This is part 1 of a 2-part series on the changing use-cases for gold and silver the modern economy.
Since ancient times, gold and silver have been monetary commodities. While each have had various markets such as craft, dentistry, and jewelry, their value over the millennia has been rooted in their monetary properties.
But could that finally be about to change? Silver’s emergence as a hotly-demanded industrial commodity for manufacturing solar panels, data centers, batteries, and other technology has overtaken more than half its market share away from its long-held position as a precious metal. Gold on the other hand has become so expensive relative to fiat money that its other-millennia-old use case—jewelry—is struggling to keep margins manageable.
We know from ancient Egyptian hieroglyphs and Babylonian cuneiform tablets what the exchange ratio between gold and silver was before the Common Era, and many civilizations from the ancient to the pre-modern have fixed that ratio at different amounts to reflect both the cultural value and the scarcity of the metals.
It’s been as low as 2 to 5 in Ancient Egypt, and at times this year it’s been as high as 1 to 120, a sign some traders see as signaling that silver is currently undervalued, even as it swims around within its record-high price quartile. But all these ratios have factored in silver only as money and a product to make jewelry, never as an industrial commodity. Now, 65% of silver is used in manufacturing, and this demand has risen so fast, the yearly supply deficit compounded since 2020 has reached 1 billion ounces while at the same time being expected to continue growing.

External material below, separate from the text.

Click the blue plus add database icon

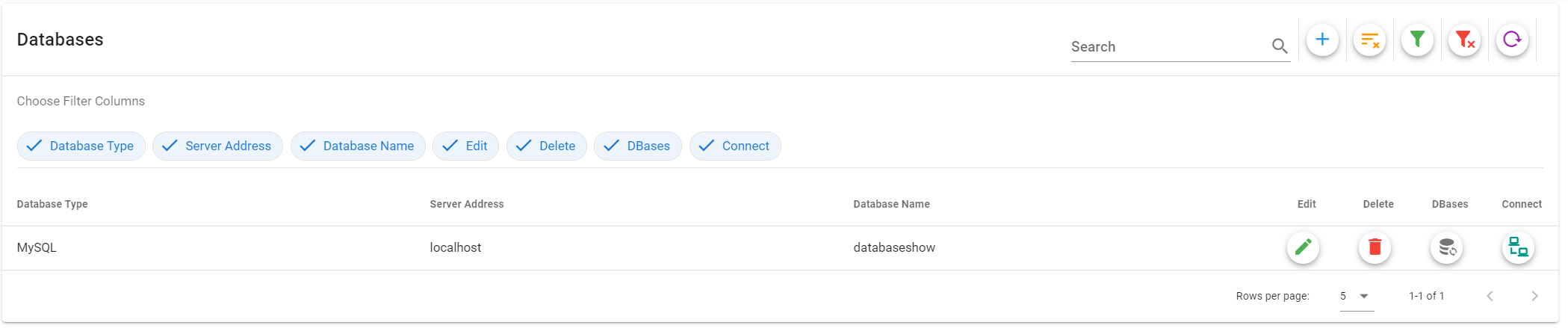click(1321, 40)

“With such constant structural demand, silver is effectively becoming a mixed metal these days. The industrial element will simply take over with the advent of the green economy,” Steve Maitland, founder of Maitland Wealth and an independent research analyst specializing in precious metals investing and Gold IRAs.
“Silver moves with manufacturing activities; if there is confidence in manufacturing, silver will move up. Gold, on the other hand, will not show such a correlation. It is still the metal of choice for investors and is highly correlated with interest rate fluctuations”.

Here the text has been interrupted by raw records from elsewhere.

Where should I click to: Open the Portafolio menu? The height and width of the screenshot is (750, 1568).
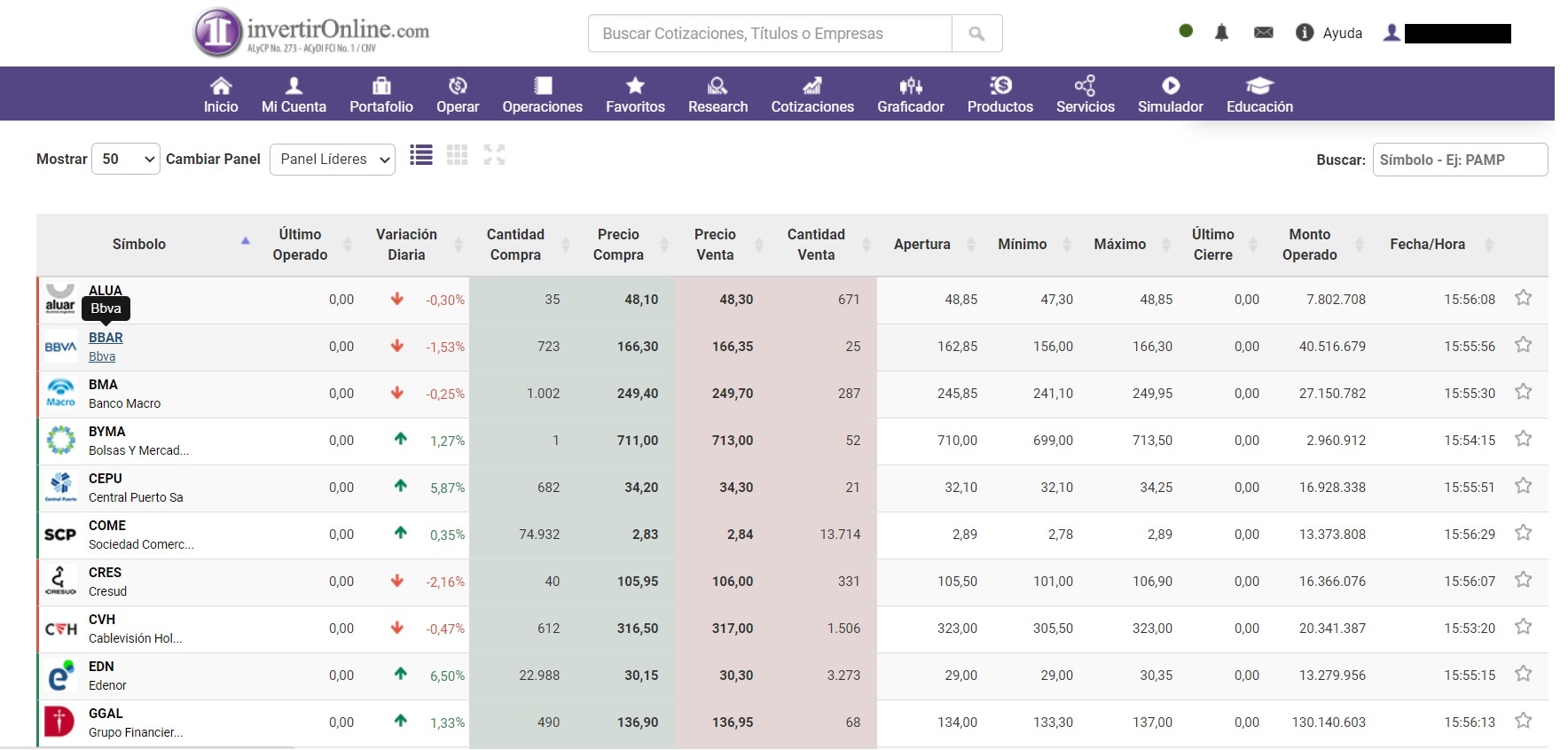click(381, 96)
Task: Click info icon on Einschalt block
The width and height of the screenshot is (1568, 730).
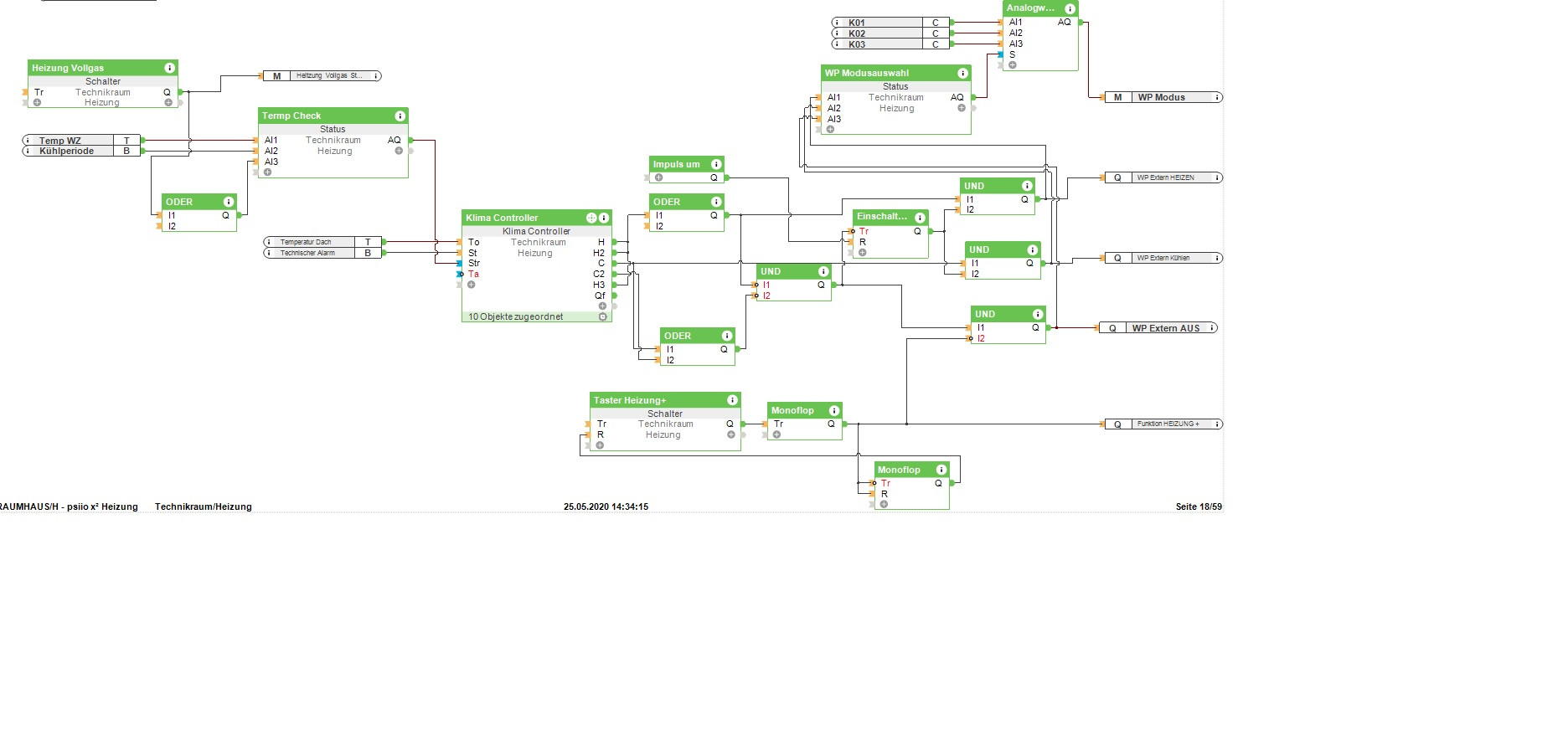Action: [x=920, y=217]
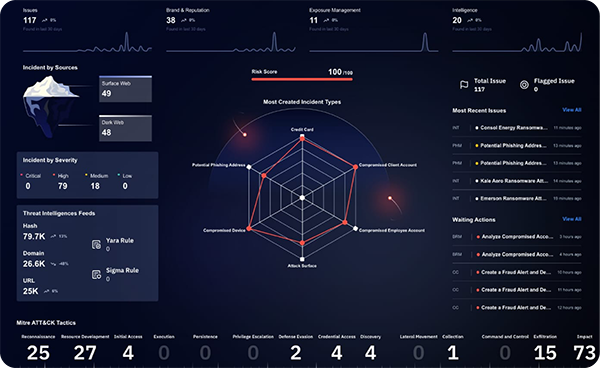Open the first Analyze Compromised Account action

(517, 237)

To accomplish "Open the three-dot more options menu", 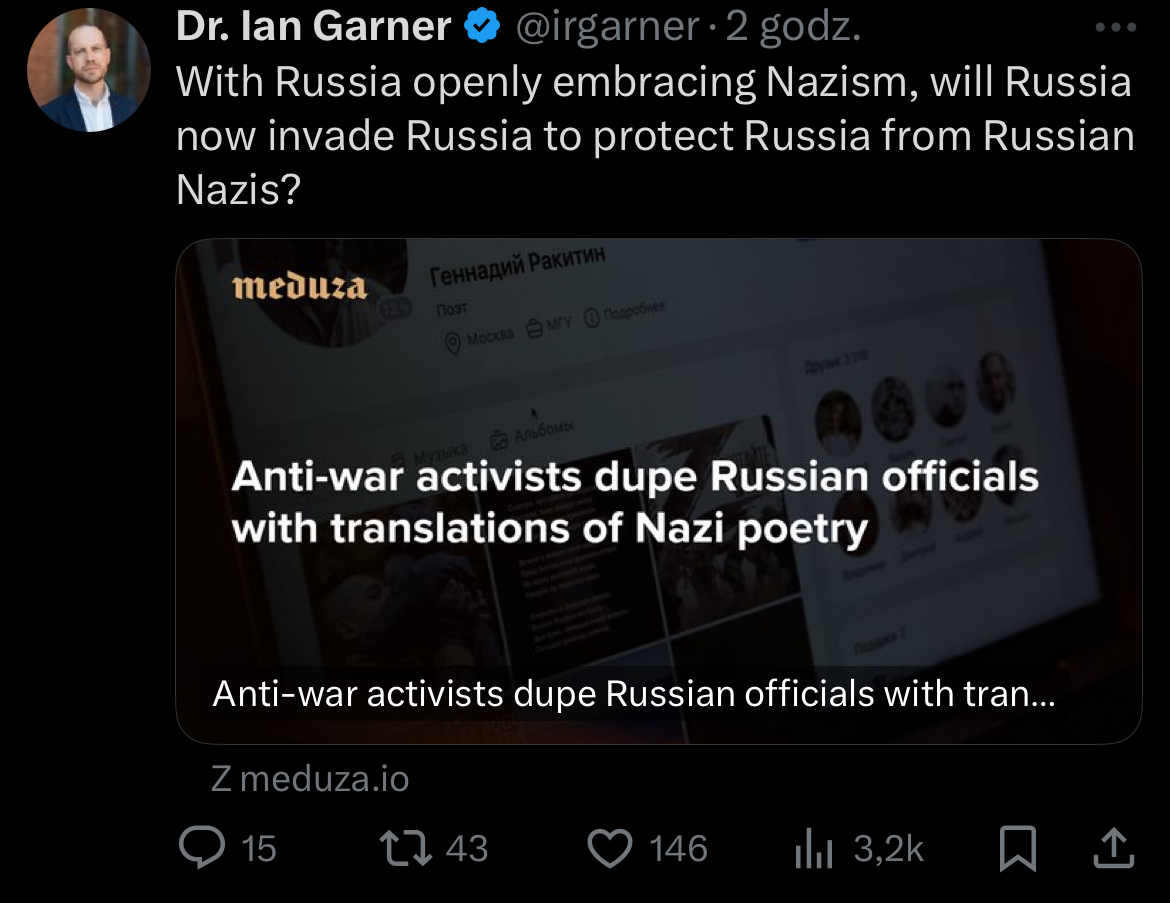I will 1116,27.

This perspective isn’t limited to people analyzing manufacturing trends, but real Americans buying physical ounces of silver. Here’s Jose Gomez, co-founder of Summit Metals, a national silver and gold bullion investment firm.
“We are based in Utah, and many are buying silver because of the potential AI data center being proposed,” Gomez told WaL in an email. “This facility would use up around 2-3 days worth of global silver production, on just one data center. It’s just a mindset shift of ‘silver is currency,’ towards ‘silver has productivity value too'”.
Gomez says he has noticed his investors buying copious amounts of silver and storing it in their vaults for the express purpose of speculating on industry-driven price increases.
“Investors are buying on the hopes that it would be used not as a currency but as a resource to create items,” he explained. “The reason they store at vaults such as ours, is that when they want to “sell” we are able to move it into a refinery the same day to convert silver into cash value at the time of sale”.
In other words, the structural shift, as Maitland called it, has made that biggest of all leaps in investing—from being merely a piece of technical analysis to something driving cash purchases of physical assets; doubtless the most substantial piece of evidence to suggest that silver’s days of being just money and a craft material—going all the way back to pharaohs—are behind it.

The weak sibling no longer
Silver has always tagged along at various exchange rates with gold that have reflected the two metals’ availability and demand. Data demonstrate that since 1971, every time gold prices sharply increase, silver at first lags, then overtakes gold’s performance, reflecting these historic ties and a very instinctive part of customer/investor psychology—that gold costs x, while one can buy silver for less for the same overall defensive investment purpose.
“Silver historically has been a weak sibling to gold,” said John Ohanesian who has been President and CEO of the physical gold and silver broker Lear Capital since 2017. “In the US, silver is purchased much more frequently than gold by US residents. Silver’s here to stay, and in a different way that it has been in the past. It’s never been more in demand industrially”.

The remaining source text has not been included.